Apesar dos perigos, os pais “ainda querem mandar os seus filhos para a escola”, disse o especialista. Segundo ele, “a educação está no coração de cada família haitiana e as pessoas dão um valor muito alto” ao aprendizado.
Conforme as gangues continuam expandindo o controle sobre estradas e portos vitais para fora da capital, a ameaça à segurança das escolas aumenta.
Apesar disso, a maioria das escolas fora das zonas controladas por gangues de Porto Príncipe e Artibonite ainda funcionam. Muitos admitiram crianças que fugiram devido à violência e à insegurança, embora alguns pais não consigam pagar os custos escolares devido ao aumento da pobreza.
Resposta multifacetada da ONU
As agências da ONU têm trabalhado em conjunto para fornecer bens essenciais que salvam vidas, como alimentos, água e abrigo, a milhares de haitianos necessitados. Além disso, ajudam a levar as crianças de volta à escola através de novas abordagens.
As crianças no Haiti comem uma refeição fornecida como parte do programa de alimentação escolar do PMA
Os esforços incluem uma iniciativa da Organização Internacional para as Migrações, OIM, que presta apoio psicossocial a estudantes forçados a abandonar a escola devido à violência. Outro exemplo é o Programa Mundial de Alimentos, PMA, que fornece refeições quentes para 250 mil crianças em todo o país.
Parte do trabalho do Unicef consiste em ajudar as famílias afetadas pela violência e pelo deslocamento a reintegrar as crianças na educação formal. Quando isso não é viável, a agência trabalha com parceiros para estabelecer ambientes de aprendizagem alternativos, seguros e temporários.

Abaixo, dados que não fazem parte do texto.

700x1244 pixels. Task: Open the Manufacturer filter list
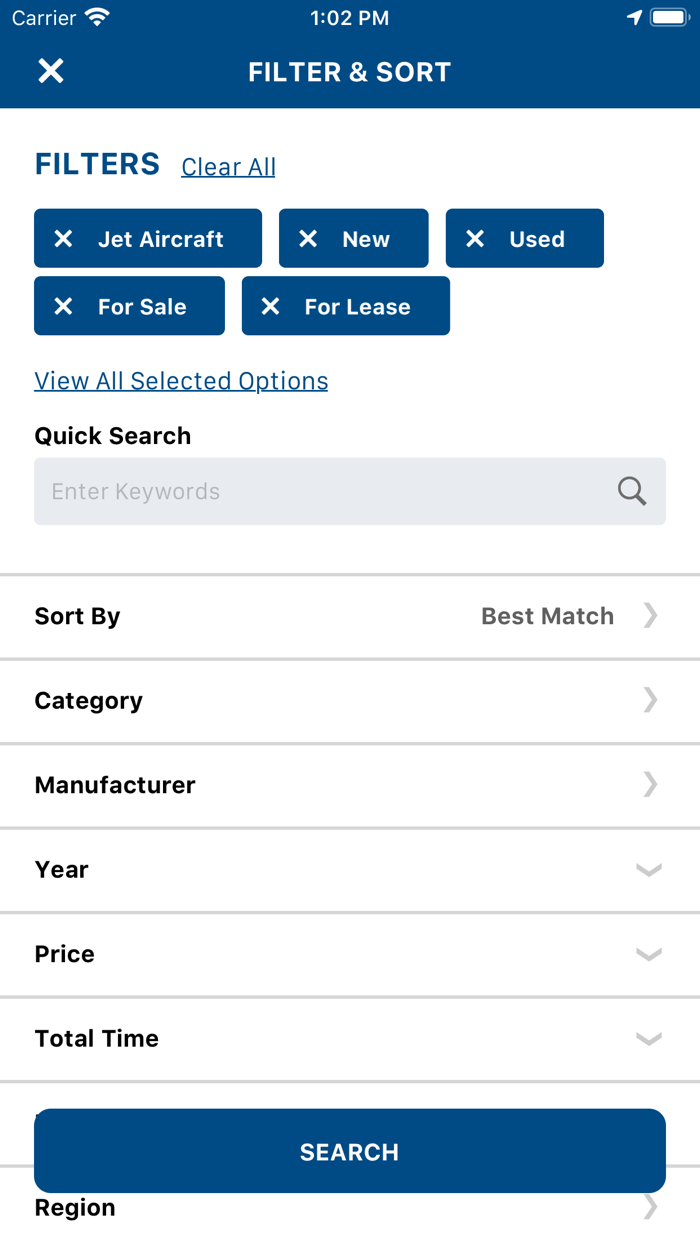[349, 785]
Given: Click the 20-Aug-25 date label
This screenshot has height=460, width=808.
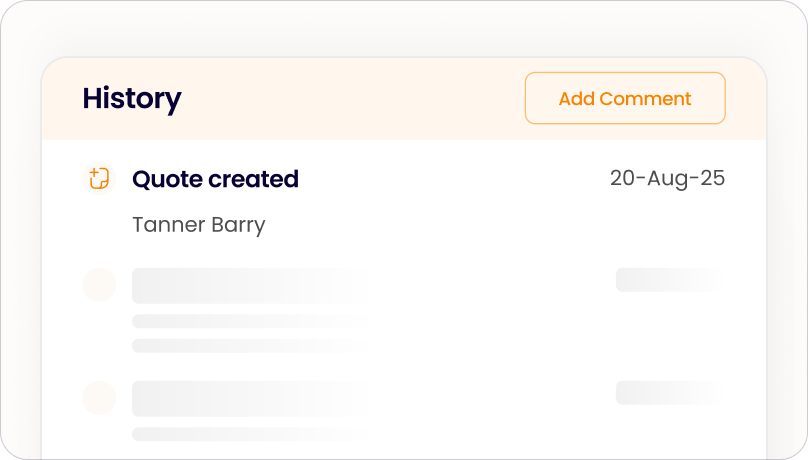Looking at the screenshot, I should tap(667, 179).
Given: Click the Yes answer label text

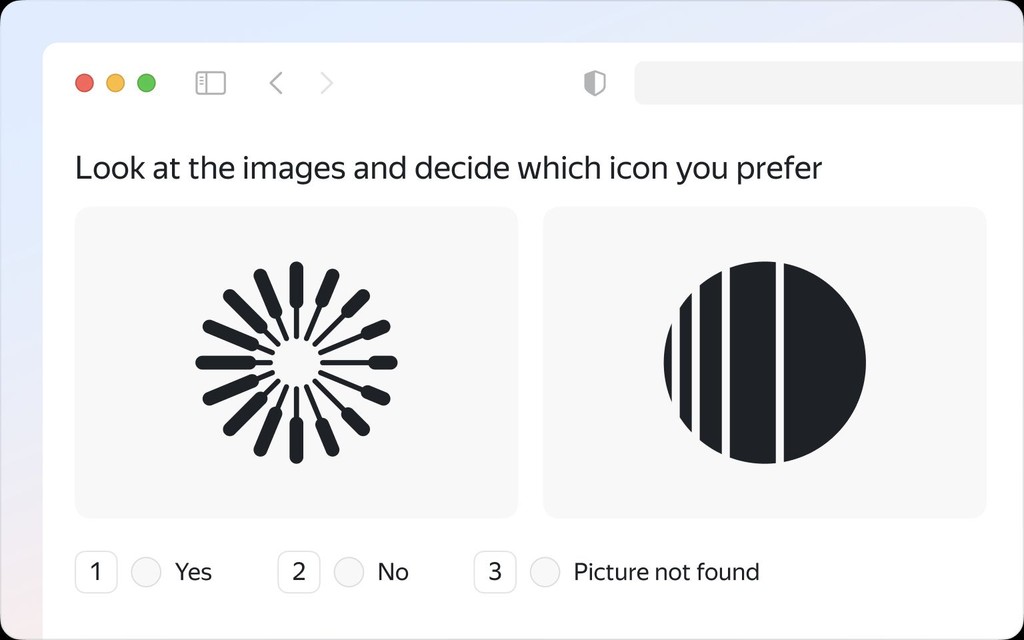Looking at the screenshot, I should [193, 572].
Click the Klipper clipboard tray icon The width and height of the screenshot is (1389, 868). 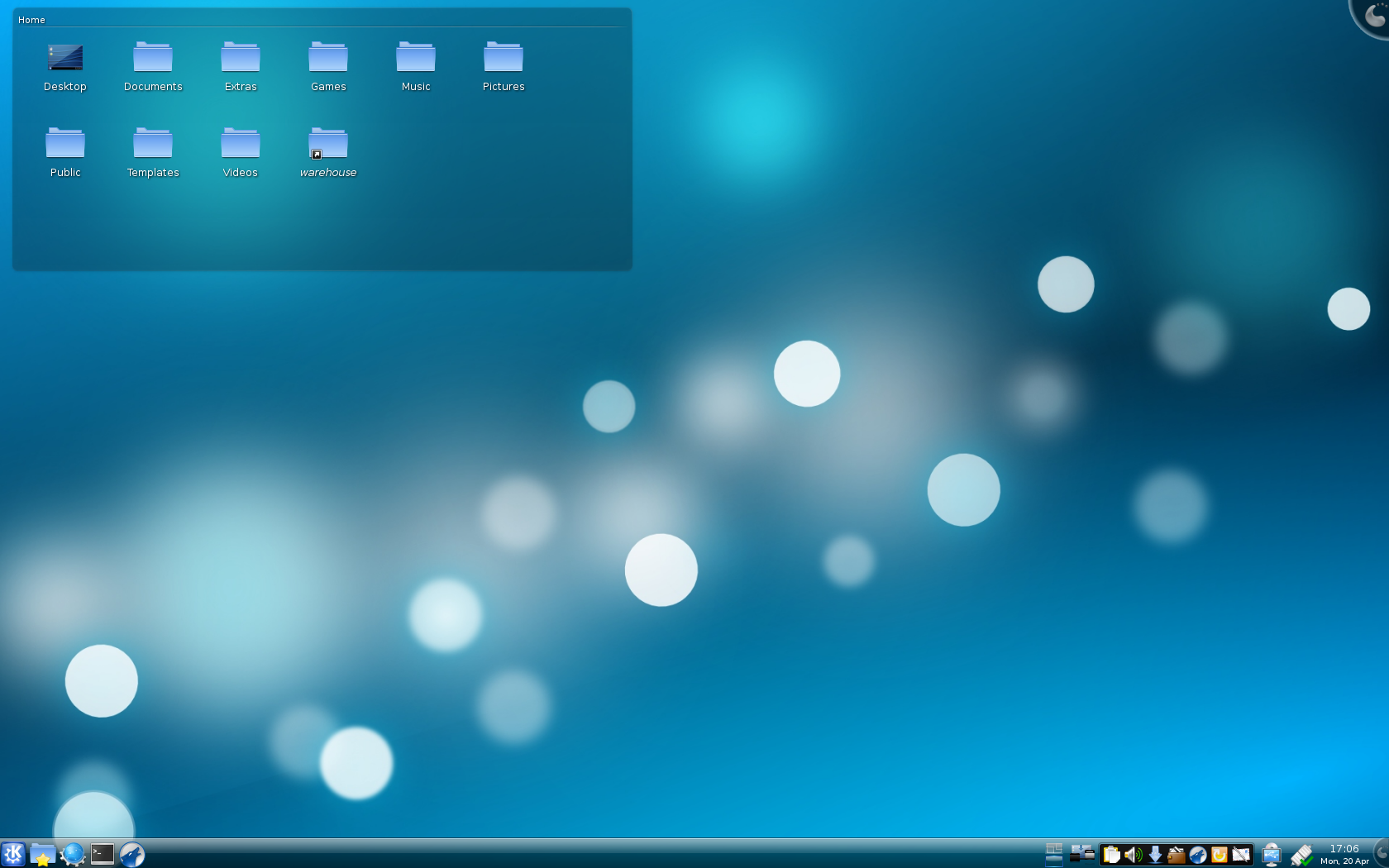[1112, 855]
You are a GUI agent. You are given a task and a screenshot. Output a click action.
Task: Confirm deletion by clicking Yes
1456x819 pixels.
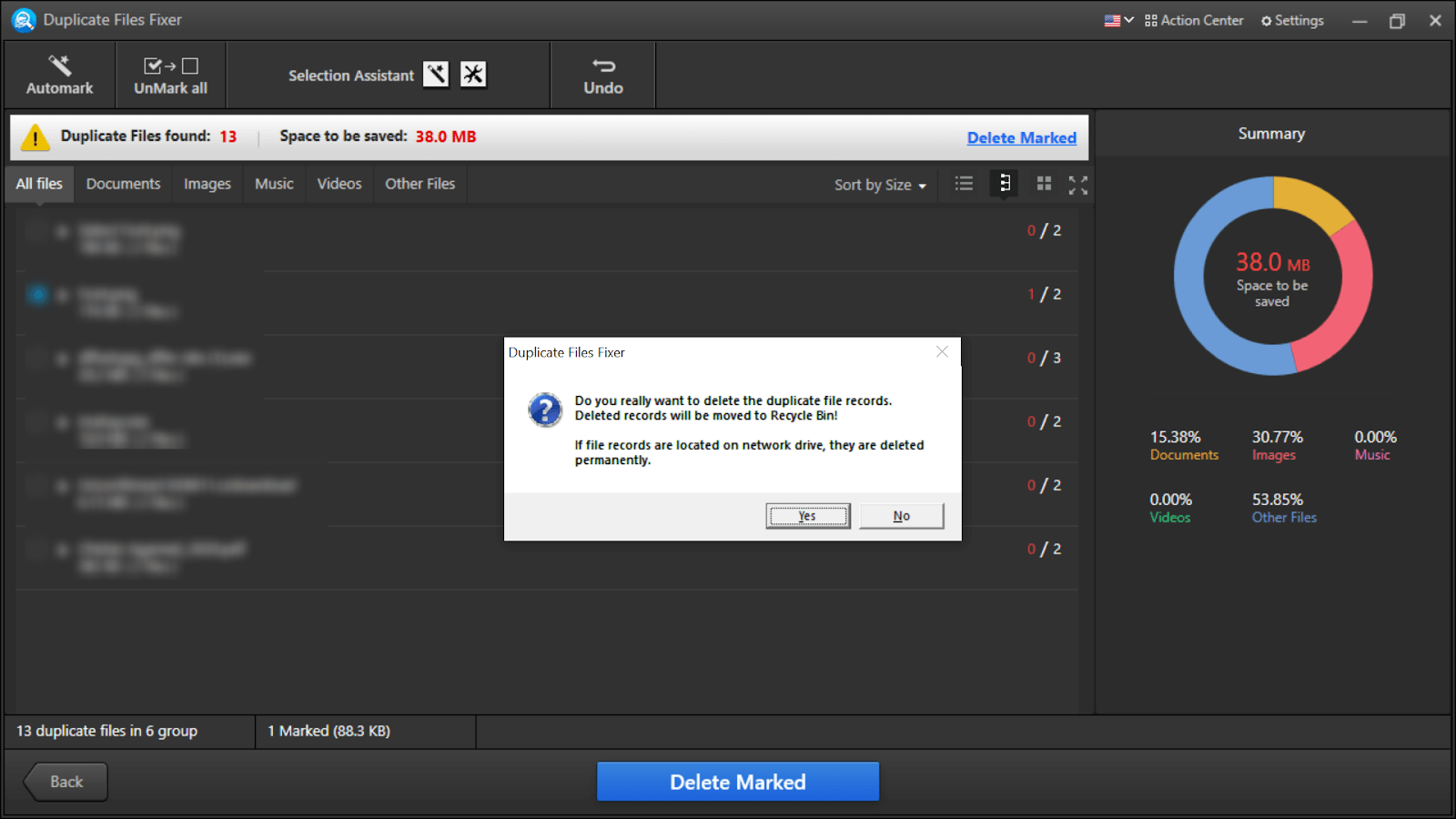click(807, 515)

Voluntários preparam refeições escolares com ingredientes cultivados localmente em Gonaives, no noroeste do Haiti
Redefinindo as escolas
O objetivo é fazer com que as crianças retomem os estudos e os programas de alimentação escolar, de acordo com um relatório do Unicef, publicado no final de março.
Se as escolas permanecerem fechadas, o ensino à distância poderá ser implementado através de rádio, televisão e plataformas de online. O Unicef está colaborando com o Ministério da Educação para encontrar uma forma de transmitir esses conteúdos educativos através de emissões da Rádio Télé Éducative, na estação de Rádio Nacional do Haiti.
Outras oportunidades para envolver os estudantes durante a crise incluem o reforço das capacidades nas escolas que atualmente acolhem alunos deslocados.